当今之势,泰西诸夷船坚炮利,跨海而来,直逼我腹心地带。

天津、大沽、威海卫,处处烽烟可视!筹建北洋、南洋、粤洋三支水师,巩固海防,乃刻不容缓之要务。

臣恳请太后、皇上,倾力以赴,将有限之国帑,用于刀刃之上!至于西北新疆……”

他略一停顿,声音沉了下去,“地广人稀,每年耗饷巨万,实乃无底之深壑。阿古柏窃据已久,俄人虎视眈眈,欲收复则需倾国之力,即便收复,亦恐难久守。不若暂弃,严守现有边界,全力先固东南财赋重地!”

此言一出,如同冰水入滚油,殿内顿时一阵压抑的骚动。

弃疆?这二字太重了。

“李中堂此言差矣!”

“新疆乃我朝太祖太宗血战所得之疆土,列圣相承,岂可轻言放弃?尺寸之地,关乎社稷尊严!英、俄环伺,我若退一尺,贼必进一丈。今日弃新疆,明日岂非又要弃陕甘、弃蒙古?届时京师屏障尽失,国将不国!海防固重,然塞防同等紧要!左帅于西北厉兵秣马,将士们卧冰尝雪,盼王师西征,绝非为填一无底之壑,乃是为保我大清江山完整,护佑圣祖江山!”
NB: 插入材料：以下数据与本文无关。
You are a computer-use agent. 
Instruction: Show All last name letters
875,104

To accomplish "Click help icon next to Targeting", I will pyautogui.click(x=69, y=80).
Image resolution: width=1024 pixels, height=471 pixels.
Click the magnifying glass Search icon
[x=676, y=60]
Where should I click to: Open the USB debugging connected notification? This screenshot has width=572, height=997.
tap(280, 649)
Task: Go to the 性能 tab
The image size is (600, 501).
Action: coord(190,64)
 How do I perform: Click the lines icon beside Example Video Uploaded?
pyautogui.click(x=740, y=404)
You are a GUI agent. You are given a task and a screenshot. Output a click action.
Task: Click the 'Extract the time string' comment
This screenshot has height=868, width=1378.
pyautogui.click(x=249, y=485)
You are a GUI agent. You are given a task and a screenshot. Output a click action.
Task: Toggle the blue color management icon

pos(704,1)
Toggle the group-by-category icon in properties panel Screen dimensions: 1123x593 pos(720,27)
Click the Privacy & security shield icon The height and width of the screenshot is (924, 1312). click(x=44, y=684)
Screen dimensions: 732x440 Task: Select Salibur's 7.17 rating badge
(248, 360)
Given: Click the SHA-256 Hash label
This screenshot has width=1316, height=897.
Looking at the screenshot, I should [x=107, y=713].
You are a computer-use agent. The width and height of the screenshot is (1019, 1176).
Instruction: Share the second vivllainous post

出声反驳的老臣声音激昂,让许多出身翰林、讲究雍容的京官为之动容。

此时,一位清流言官出列,“李中堂言必称效西法,购舰造船,所费何止千万?然洋人之器,果可信乎?其心叵测!我中华立国之本,在于圣贤之道,在于人心忠义。若只知船炮之利,弃仁义而不讲,岂非本末倒置?西北疆土,涉及祖宗陵寝所在之龙脉气象,岂能拱手让人?此非经济账,乃是气节账!”

李鸿章立刻反唇相讥,“空谈气节,可能御敌于国门之外?甲申之变(指1874年日本侵台),若非臣与沈葆桢紧急调兵购舰,几至酿成大祸!若无实利,气节不过是纸上空文!”

又一位守旧派老臣颤巍巍出列,“购置洋船洋炮,雇用洋人教员,此乃以夷变夏!长此以往,国将不国矣!老夫以为,整饬吏治,教化民心,恢复八旗绿营旧制,方是强国正道!”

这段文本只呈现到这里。